Wednesday, November 24, 2010

Super Marcelo

Jorge Chabat is on the verge of some extreme effusiveness in discussing the mayor of Mexico City in a column titled, Super Marcelo?:
Until now, Ebrard has avoided a total break with López Obrador, maybe with the hope of the latter agrees to support his candidacy, something that frankly seems very far-fetched. Of course, Ebrard has the option of yielding to AMLO's candidacy, confident that he can win the presidency, which, according to polls and the proportion of the vote won by the PRD in the past elections, and even by all of the left, also seems very far-fetched. As such, everything seems to indicate that the only option that the mayor of Mexico City is is to seek the candidacy of the PRD, which seems more or less viable, and then seek the support of the PAN for a common alliance, which seems much less viable.
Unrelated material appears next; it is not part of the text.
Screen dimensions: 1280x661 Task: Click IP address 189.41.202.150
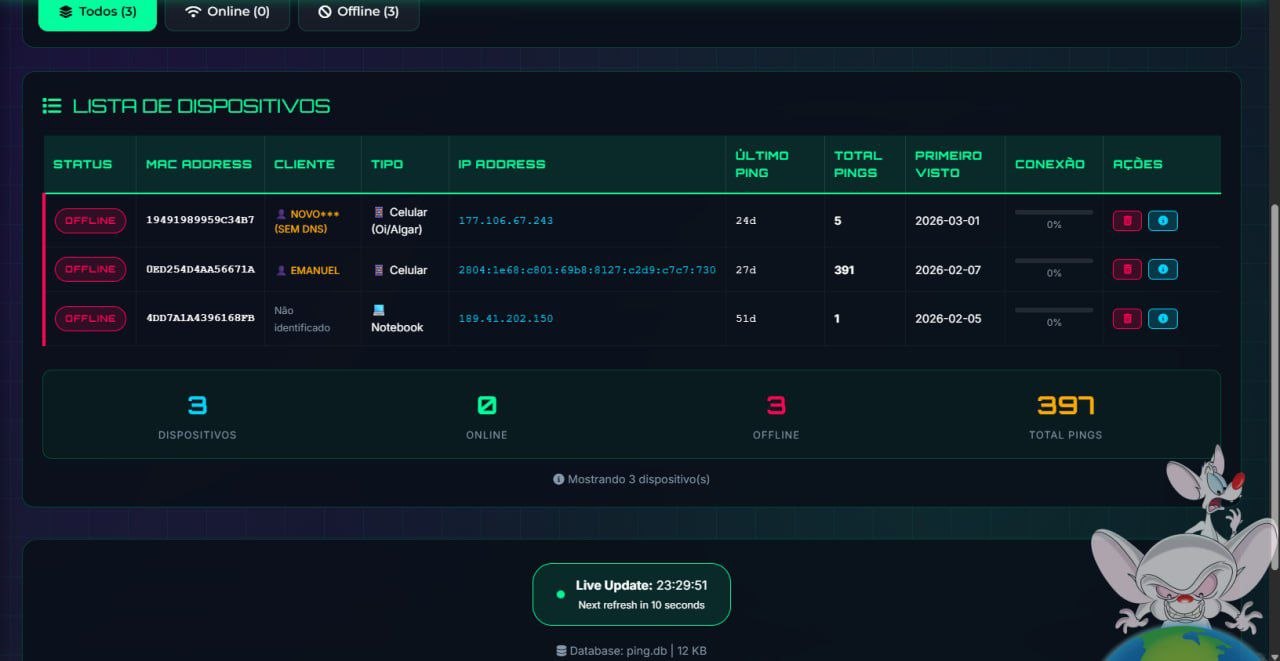click(x=505, y=319)
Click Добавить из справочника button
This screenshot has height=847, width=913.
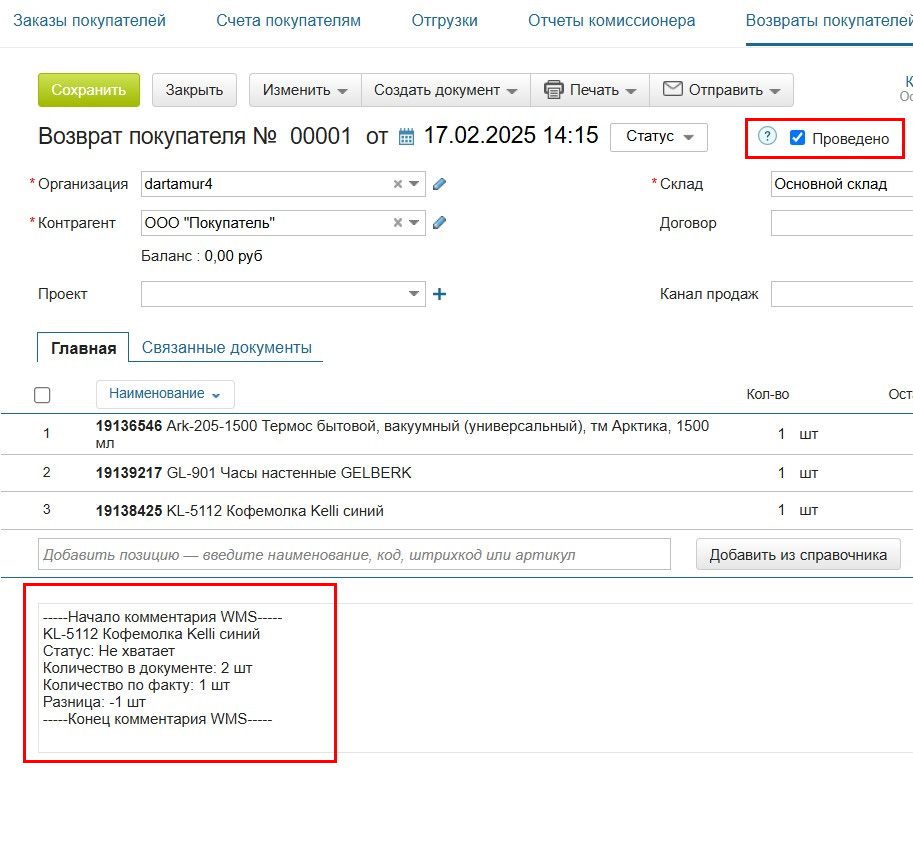pyautogui.click(x=798, y=555)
Certainly, at the end of the day, we will be able to negotiate something who whoever is the candidate of the eventual PAN-PRD alliance for the presidency, with the hope that the alliance candidate wins, and Ebrard remains position for the candidacy in 2018.

Marcelo Ebrard is frankly in an uncomfortable position, in which he has little room to maneuver. Nevertheless, he has demonstrated himself to be an exceptional political animal. If he comes out of this backdrop politically strengthened, even if he doesn't win the presidency, he will have proved his political capacity. Now, if despite all of the obstacles, Ebrard manages to construct a viable presidential candidacy and win the elections, he will without a doubt end up in the category of legends of Mexican politics. We will soon see what kind of wood Ebrard is made of.
This is striking most of all because it takes quite seriously the notion of a presidential alliance in 2012, something I wouldn't have thought possible. It looks a lot easier in print than it possibly would in reality, but the fact that serious people are taking it seriously means it's perhaps not as unlikely as I'd assumed. And I'm not sure Ebrard's political instincts are quite as perfect as Chabat suggests (he remains hopelessly hemmed in by AMLO's ambitions, and he would need a mountain of lucky breaks to get anywhere near the presidency), but the reference to him as a potential political legend is unusual; most Mexican analysts are very shy with compliments.